***** Given information *****

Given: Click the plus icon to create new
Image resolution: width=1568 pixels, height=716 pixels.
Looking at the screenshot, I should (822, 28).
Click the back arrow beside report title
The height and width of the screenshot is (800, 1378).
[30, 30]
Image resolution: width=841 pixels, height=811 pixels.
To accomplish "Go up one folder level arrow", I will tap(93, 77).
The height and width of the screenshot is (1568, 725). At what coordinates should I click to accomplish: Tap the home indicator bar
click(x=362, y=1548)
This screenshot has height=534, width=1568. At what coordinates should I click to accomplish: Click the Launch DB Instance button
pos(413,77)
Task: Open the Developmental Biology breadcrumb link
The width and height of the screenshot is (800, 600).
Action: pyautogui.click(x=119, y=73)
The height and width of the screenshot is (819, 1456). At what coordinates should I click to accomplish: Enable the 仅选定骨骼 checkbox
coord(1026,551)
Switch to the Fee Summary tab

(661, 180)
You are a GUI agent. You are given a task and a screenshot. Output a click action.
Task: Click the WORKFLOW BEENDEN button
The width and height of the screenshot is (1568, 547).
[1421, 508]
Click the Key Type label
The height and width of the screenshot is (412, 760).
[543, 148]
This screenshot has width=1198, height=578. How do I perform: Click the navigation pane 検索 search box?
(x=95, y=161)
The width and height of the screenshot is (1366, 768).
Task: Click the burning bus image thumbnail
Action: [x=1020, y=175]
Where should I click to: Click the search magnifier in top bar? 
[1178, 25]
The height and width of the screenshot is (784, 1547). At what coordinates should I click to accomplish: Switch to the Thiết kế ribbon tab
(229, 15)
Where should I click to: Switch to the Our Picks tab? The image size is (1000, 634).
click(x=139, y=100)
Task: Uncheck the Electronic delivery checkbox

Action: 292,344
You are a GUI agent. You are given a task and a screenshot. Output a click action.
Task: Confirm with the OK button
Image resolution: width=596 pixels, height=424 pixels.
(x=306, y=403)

*****

-- Task to carry out --
Copy out all of the records above verbatim, line for line.

-- Response for this exercise --
Given: Click the plus icon to create new
Image resolution: width=1568 pixels, height=716 pixels.
Looking at the screenshot, I should (822, 28).
Click the back arrow beside report title
The height and width of the screenshot is (800, 1378).
[30, 30]
Image resolution: width=841 pixels, height=811 pixels.
To accomplish "Go up one folder level arrow", I will tap(93, 77).
The height and width of the screenshot is (1568, 725). At what coordinates should I click to accomplish: Tap the home indicator bar
click(x=362, y=1548)
This screenshot has height=534, width=1568. At what coordinates should I click to accomplish: Click the Launch DB Instance button
pos(413,77)
Task: Open the Developmental Biology breadcrumb link
The width and height of the screenshot is (800, 600).
Action: pyautogui.click(x=119, y=73)
The height and width of the screenshot is (819, 1456). At what coordinates should I click to accomplish: Enable the 仅选定骨骼 checkbox
coord(1026,551)
Switch to the Fee Summary tab

(661, 180)
You are a GUI agent. You are given a task and a screenshot. Output a click action.
Task: Click the WORKFLOW BEENDEN button
The width and height of the screenshot is (1568, 547).
[1421, 508]
Click the Key Type label
The height and width of the screenshot is (412, 760).
[543, 148]
This screenshot has width=1198, height=578. How do I perform: Click the navigation pane 検索 search box?
(x=95, y=161)
The width and height of the screenshot is (1366, 768).
Task: Click the burning bus image thumbnail
Action: [x=1020, y=175]
Where should I click to: Click the search magnifier in top bar? 
[1178, 25]
The height and width of the screenshot is (784, 1547). At what coordinates should I click to accomplish: Switch to the Thiết kế ribbon tab
(229, 15)
Where should I click to: Switch to the Our Picks tab? The image size is (1000, 634).
click(x=139, y=100)
Task: Uncheck the Electronic delivery checkbox

Action: 292,344
You are a GUI agent. You are given a task and a screenshot. Output a click action.
Task: Confirm with the OK button
Image resolution: width=596 pixels, height=424 pixels.
(x=306, y=403)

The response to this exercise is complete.